Originally Posted By: mehullica
If you have a tire pressure sensor, don't use fix a flat type chemicals. It'll damage the sensor. Remove the plug & do a 1 piece plug/patch. Find another shop that will do it, or have the tire shop just R&R the tire & do the patch yourself


Slime makes a TPMS friendly version now. I have no experience with it but if you're willing to be the guinea pig it's worth a shot.
 
Thanks everyone!

Not sure when I went about driving this. It does leak just sitting there. I ended up using Berryman's Tire sealer which is supposed to be better than Slime.....or so they say.

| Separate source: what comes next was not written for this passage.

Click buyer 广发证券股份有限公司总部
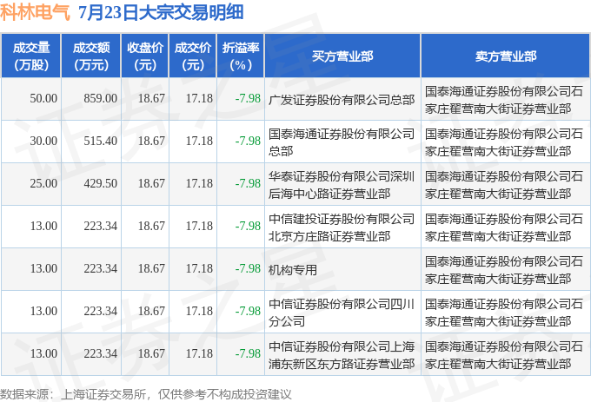The image size is (591, 402). (x=342, y=100)
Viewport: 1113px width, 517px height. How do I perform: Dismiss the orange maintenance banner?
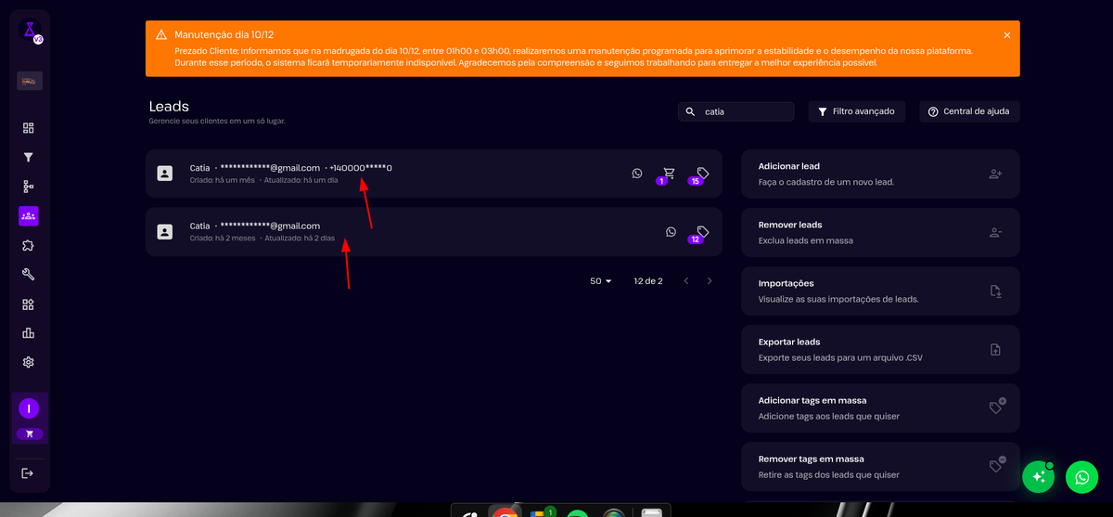(1007, 35)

I'll let you know if it fixes the slow leak in a few weeks.
 
Great if it works. But, since you never bothered to locate the leak, no one will ever know. And, more important, you should never repair a tire without dismounting, and looking inside.
It could most definitely leak through the casing if it was ever driven very low, or flat. Even though a tire looks perfect on the outside, I have seen a countless number of tires with enough rubber crumbs inside to fill a coffee can!
 
^^^

.. and while we're at it, why not take it back to your local tire shop, and ask them to apply bead sealant around the entire bead?

I had this done when I had my new Cooper RS3-A tires mounted. One of the tires started leaking right after they mounted it, and it ended up being on the wheel I had to have welded a while back. The leak was right where the weld was, so they just put a little bead sealant there, and I haven't had a problem since.